A “teologia da prosperidade” sucede ao desencanto com as utopias da modernidade e as suas certezas de que a ciência vencerá todas as doenças, a economia, o mercado e a produtividade possibilitarão melhorar a vida com salários, casas, carros, etc, a política garantirá as liberdades individuais e os direitos sociais, etc. Vale lembrar o Eclesiastes: “Vaidade das vaidades, tudo isso é correr atrás do vento”. A “teologia da prosperidade” é mais uma dessas panaceias modernas que oferecem terapias mágicas e soluções extraordinárias, agora de cunho religioso, deduzida de leitura equivocada do Evangelho que vem fundamentando empreendimentos religiosos com a finalidade precípua de resolver senão todos ao menos vários dos males da vida humana terrena. Que falharam as promessas de felicidade neste mundo ligadas ao iluminismo racionalista moderno é uma verdade aceita e divulgada universalmente hoje. Então, agora novos movimentos religiosos vêm alentar a utopia idealista de um paraíso terrestre, do progresso e da felicidade na terra, com base na Bíblia. Tem cabimento uma teologia como essa? É preciso abrir os olhos e reagir como alertava Paulo: “Não vos conformeis com a mentalidade deste mundo” (Rm 12,2). A Timóteo, Paulo disse: “guarda o depósito da fé, evita o palavreado vão e ímpio, e as contradições de uma falsa ciência, pois alguns, professando-a, se desviaram da fé (1Tm 6,20).
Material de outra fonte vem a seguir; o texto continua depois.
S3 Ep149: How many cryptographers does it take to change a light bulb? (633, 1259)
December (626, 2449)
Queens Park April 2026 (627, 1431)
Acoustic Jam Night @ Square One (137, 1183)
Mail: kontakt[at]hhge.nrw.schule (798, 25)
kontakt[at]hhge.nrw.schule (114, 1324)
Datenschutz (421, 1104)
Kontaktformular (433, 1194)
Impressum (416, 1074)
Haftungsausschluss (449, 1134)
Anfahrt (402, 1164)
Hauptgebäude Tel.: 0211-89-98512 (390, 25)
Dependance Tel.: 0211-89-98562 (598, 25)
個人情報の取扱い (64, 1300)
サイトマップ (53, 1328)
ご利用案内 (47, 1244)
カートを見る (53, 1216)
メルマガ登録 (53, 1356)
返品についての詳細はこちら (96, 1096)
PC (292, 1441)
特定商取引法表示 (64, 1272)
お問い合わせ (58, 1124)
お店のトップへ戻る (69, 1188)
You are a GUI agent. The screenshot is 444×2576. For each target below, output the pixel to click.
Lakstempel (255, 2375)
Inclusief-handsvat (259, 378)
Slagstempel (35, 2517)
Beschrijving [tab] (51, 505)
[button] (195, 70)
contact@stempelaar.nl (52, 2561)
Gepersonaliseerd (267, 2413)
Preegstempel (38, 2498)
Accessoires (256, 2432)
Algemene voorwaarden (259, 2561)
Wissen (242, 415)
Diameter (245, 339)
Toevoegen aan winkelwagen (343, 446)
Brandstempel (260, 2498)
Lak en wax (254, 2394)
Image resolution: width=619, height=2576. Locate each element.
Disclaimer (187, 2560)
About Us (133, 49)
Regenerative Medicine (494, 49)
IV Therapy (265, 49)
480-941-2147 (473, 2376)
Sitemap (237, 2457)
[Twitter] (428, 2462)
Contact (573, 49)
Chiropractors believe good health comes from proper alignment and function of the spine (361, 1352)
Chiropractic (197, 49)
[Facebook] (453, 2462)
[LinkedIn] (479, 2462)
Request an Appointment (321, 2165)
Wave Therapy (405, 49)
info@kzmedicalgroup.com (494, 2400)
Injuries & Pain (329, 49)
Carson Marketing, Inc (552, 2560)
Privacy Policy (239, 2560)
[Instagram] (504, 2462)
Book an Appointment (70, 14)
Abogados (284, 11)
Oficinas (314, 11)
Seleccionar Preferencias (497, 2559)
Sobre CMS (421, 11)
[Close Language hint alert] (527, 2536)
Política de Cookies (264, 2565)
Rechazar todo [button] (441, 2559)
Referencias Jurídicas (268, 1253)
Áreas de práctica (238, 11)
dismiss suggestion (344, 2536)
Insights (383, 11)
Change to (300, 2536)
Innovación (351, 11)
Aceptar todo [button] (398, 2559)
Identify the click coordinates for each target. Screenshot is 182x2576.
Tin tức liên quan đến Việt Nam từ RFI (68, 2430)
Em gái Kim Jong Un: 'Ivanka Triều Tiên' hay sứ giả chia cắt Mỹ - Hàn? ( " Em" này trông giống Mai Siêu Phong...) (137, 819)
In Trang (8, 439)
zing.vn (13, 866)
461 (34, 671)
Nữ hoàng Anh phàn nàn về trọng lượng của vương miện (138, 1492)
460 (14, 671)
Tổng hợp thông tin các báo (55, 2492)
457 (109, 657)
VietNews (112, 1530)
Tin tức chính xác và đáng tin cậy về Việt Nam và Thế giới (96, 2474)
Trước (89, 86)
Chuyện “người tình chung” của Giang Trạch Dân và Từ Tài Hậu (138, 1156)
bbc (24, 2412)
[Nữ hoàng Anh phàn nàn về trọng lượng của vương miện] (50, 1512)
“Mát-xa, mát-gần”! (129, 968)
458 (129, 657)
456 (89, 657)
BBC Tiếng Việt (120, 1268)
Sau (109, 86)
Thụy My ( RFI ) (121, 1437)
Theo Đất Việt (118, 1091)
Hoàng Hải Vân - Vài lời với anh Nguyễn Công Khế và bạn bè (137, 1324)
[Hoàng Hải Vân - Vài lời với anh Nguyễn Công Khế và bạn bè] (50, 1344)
Certo dia, um jovem perguntou a Jesus: “Mestre, que devo fazer de bom para alcançar a vida eterna?” Jesus respondeu: “Cumpre os mandamentos”. E se queres ser perfeito? Vem e segue-me (cf. Mt 19, 16-21). Hoje, as pessoas vêm e perguntam: “Que devo fazer para obter a saúde, o emprego, a quitação da dívida, a riqueza, a cura da droga, a paz em casa, preocupando-se pouco com a vida eterna?”. Aqui vale a pena também lembrar outra passagem do Evangelho, aquela em que Jesus fala aos discípulos que ninguém pode servir a dois senhores, a Deus e ao dinheiro. Ora, quem serve ao Senhor não deve se preocupar com o que comer ou beber, nem com o corpo e com o que vestir, pois Ele cuida de todos. Jesus dá como exemplo as aves do céu e as flores do campo, que o Pai alimenta e veste sem que nada lhes falte. Ao contrário, Jesus afirma categoricamente que “Os pagãos é que procuram essas coisas. Vosso Pai, que está nos céus, sabe que precisais de tudo isso. Portanto, buscai em primeiro lugar o Reino de Deus e a sua justiça, e todas estas coisas vos serão dadas por acréscimo” (Mt 6, 24-34). Ora, a “teologia da prosperidade” não passa, então, de uma teologia pagã.